* start TEXT SHOWN *
This paper discusses a variant of VRP in which there may be forbidden route. Forbidden sub-route involving pairs of edges occur frequently (No left turn) and can occur dynamically due to rush hour constraints, lane closures, construction, etc. Longer forbidden subpaths are less common, but can arise, for example if heavy traffic makes it impossible to turn left soon after entering a multi-lane roadway from the right. If we are routing a single vehicle it is more natural to find a detour from the point of failure when a forbidden path is discovered.
Logically, a model whereby an algorithm identifies a potential path, and then this path is tried out on the actual network. In case of failure, further tests can be done to pinpoint a minimal forbidden subpath. Because such tests are expensive, a routing algorithm should try out as few paths as possible. In particular it is practically impossible to identify all forbidden paths ahead of timewe have an exponential number of possible paths to examine in the network. Therefore we impose an assumption of having no a priori knowledge of the forbidden paths, and of identifying forbidden paths only by testing feasibility of a path.
* end TEXT SHOWN *
* start RAW DATA *
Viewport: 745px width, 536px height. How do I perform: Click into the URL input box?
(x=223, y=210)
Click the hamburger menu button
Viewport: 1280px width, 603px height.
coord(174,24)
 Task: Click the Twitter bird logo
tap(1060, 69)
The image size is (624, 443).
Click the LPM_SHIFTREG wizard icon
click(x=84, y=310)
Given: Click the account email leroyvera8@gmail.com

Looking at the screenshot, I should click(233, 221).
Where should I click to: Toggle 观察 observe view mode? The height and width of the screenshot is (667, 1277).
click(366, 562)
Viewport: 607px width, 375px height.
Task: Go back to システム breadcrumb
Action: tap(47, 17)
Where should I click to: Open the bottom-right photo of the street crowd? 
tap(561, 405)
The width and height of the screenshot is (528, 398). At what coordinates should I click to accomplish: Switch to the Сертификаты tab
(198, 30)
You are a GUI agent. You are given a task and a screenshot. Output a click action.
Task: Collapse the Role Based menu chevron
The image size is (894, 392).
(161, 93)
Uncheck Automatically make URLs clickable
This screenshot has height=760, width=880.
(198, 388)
* end RAW DATA *
▶ **JOBS**
1 – Reproduce every one of the entries above word for word, keeping each line as it appears.
2 – Pick up the text on vehicle routing with forbidden paths after its last sentence and keep writing.

▶ **THE RESULTS**
1 –
Viewport: 745px width, 536px height. How do I perform: Click into the URL input box?
(x=223, y=210)
Click the hamburger menu button
Viewport: 1280px width, 603px height.
coord(174,24)
 Task: Click the Twitter bird logo
tap(1060, 69)
The image size is (624, 443).
Click the LPM_SHIFTREG wizard icon
click(x=84, y=310)
Given: Click the account email leroyvera8@gmail.com

Looking at the screenshot, I should click(233, 221).
Where should I click to: Toggle 观察 observe view mode? The height and width of the screenshot is (667, 1277).
click(366, 562)
Viewport: 607px width, 375px height.
Task: Go back to システム breadcrumb
Action: tap(47, 17)
Where should I click to: Open the bottom-right photo of the street crowd? 
tap(561, 405)
The width and height of the screenshot is (528, 398). At what coordinates should I click to accomplish: Switch to the Сертификаты tab
(198, 30)
You are a GUI agent. You are given a task and a screenshot. Output a click action.
Task: Collapse the Role Based menu chevron
The image size is (894, 392).
(161, 93)
Uncheck Automatically make URLs clickable
This screenshot has height=760, width=880.
(198, 388)

2 –
In terms of graph the problem can be defined as : given a graph G(V, A), and vertices s and t, and given a set X of forbidden paths in G, find optimal set of route P such that no path in X is a subpath of P. Routes in X are called exceptions, and the desired route is called a shortest exception avoiding route. We allow an exception avoiding route to be non-simple graph, i.e., to repeat vertices and edges. In fact the problem
becomes hard if the solution is restricted to simple Szeider (2003) . This problem has been called the Shortest Path Problem with Forbidden Paths by Villeneuve and Desaulniers (2005); Ahmed and Lubiw (2009).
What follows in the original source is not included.